District of Columbia

Washington: Developer Adrian Washington, CEO and founder of Neighborhood Development Company, has apologized for padlocking Little Jewels Daycare and Nooks Barbershop citing environmental concerns last week, WUSA-TV reports. To make amends, Washington has offered the barbershop and daycare spots in a new building paying the same rent. "We did the right thing (where) there was a clear health emergency, but we did it in the wrong way. We didn't communicate well, we came in suddenly and people rightly felt disrespected," Washington says. He adds it served as a valuable learning lesson even for a developer who has been in the business for more than two decades.
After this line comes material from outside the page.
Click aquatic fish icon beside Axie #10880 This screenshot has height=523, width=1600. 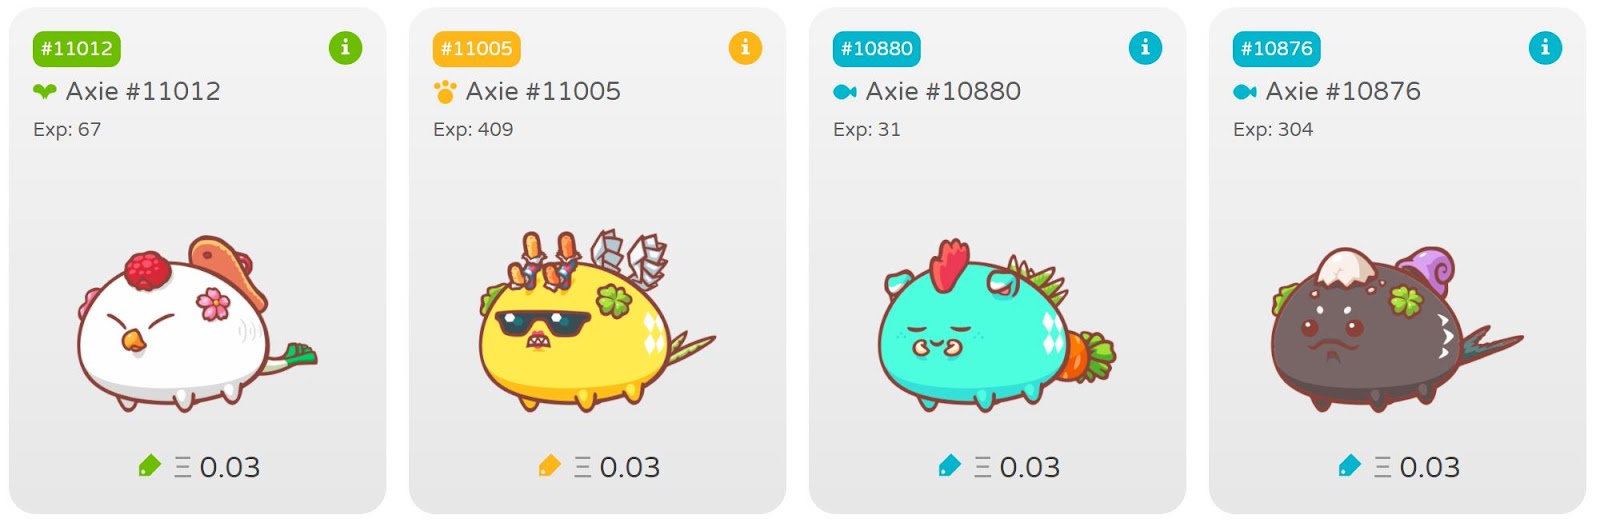845,92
St. Augustine: An alligator that eluded capture for days in a Chicago lagoon is settling in its new home. The St. Augustine Alligator Farm Zoological Park said in a Facebook post Friday that it welcomed the reptile known as Chance the Snapper with a banner, pizza and the band Chicago's greatest hits. The park that now houses Chance recommended the Florida trapper Chicago officials flew in to capture the gator. The 4-foot, 18-pound American alligator became an instant sensation from the day he was spotted in the Humboldt Park lagoon and photos popped up online. Investigators don't know why the animal was in the lagoon, but experts say it wouldn't have survived the winter. Park director John Brueggen says Chance will stay alone for 90 days to make sure he is illness-free, and then join other gators.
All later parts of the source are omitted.